> [INPUT FOR THIS TASK]:
━━━━━━━━━━━━━━━━

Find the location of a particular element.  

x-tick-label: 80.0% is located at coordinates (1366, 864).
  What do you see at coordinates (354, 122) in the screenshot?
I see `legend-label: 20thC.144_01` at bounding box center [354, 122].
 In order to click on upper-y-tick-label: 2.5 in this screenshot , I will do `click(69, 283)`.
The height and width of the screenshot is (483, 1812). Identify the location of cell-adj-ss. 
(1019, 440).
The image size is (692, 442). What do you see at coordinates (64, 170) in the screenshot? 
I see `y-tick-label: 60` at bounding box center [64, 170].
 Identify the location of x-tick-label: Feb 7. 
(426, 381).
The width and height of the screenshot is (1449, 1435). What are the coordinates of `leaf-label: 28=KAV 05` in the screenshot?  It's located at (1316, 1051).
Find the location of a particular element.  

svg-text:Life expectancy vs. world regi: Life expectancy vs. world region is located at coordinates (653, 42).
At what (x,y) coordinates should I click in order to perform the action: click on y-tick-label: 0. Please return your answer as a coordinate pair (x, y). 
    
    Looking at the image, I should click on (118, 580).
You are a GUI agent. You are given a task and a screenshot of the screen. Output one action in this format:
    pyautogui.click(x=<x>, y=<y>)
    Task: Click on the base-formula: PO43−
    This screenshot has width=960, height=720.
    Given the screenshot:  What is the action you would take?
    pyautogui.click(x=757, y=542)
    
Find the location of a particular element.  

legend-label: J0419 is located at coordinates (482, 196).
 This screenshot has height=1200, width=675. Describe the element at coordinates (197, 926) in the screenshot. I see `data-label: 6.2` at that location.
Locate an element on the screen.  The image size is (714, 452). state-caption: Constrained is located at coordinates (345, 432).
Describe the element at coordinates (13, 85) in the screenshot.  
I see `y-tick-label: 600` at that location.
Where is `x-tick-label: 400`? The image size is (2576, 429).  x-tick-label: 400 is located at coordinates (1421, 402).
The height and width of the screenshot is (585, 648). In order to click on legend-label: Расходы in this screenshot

━━━━━━━━━━━━━━━━

> [PROBLEM TO SOLVE]: Reproduce all of the material above word for word, keeping every line as it appears.

> [TASK OUTPUT]:
Find the location of a particular element.  

x-tick-label: 80.0% is located at coordinates (1366, 864).
  What do you see at coordinates (354, 122) in the screenshot?
I see `legend-label: 20thC.144_01` at bounding box center [354, 122].
 In order to click on upper-y-tick-label: 2.5 in this screenshot , I will do `click(69, 283)`.
The height and width of the screenshot is (483, 1812). Identify the location of cell-adj-ss. 
(1019, 440).
The image size is (692, 442). What do you see at coordinates (64, 170) in the screenshot? 
I see `y-tick-label: 60` at bounding box center [64, 170].
 Identify the location of x-tick-label: Feb 7. 
(426, 381).
The width and height of the screenshot is (1449, 1435). What are the coordinates of `leaf-label: 28=KAV 05` in the screenshot?  It's located at (1316, 1051).
Find the location of a particular element.  

svg-text:Life expectancy vs. world regi: Life expectancy vs. world region is located at coordinates (653, 42).
At what (x,y) coordinates should I click in order to perform the action: click on y-tick-label: 0. Please return your answer as a coordinate pair (x, y). 
    
    Looking at the image, I should click on (118, 580).
You are a GUI agent. You are given a task and a screenshot of the screen. Output one action in this format:
    pyautogui.click(x=<x>, y=<y>)
    Task: Click on the base-formula: PO43−
    This screenshot has width=960, height=720.
    Given the screenshot:  What is the action you would take?
    pyautogui.click(x=757, y=542)
    
Find the location of a particular element.  

legend-label: J0419 is located at coordinates (482, 196).
 This screenshot has height=1200, width=675. Describe the element at coordinates (197, 926) in the screenshot. I see `data-label: 6.2` at that location.
Locate an element on the screen.  The image size is (714, 452). state-caption: Constrained is located at coordinates (345, 432).
Describe the element at coordinates (13, 85) in the screenshot.  
I see `y-tick-label: 600` at that location.
Where is `x-tick-label: 400`? The image size is (2576, 429).  x-tick-label: 400 is located at coordinates (1421, 402).
The height and width of the screenshot is (585, 648). In order to click on legend-label: Расходы in this screenshot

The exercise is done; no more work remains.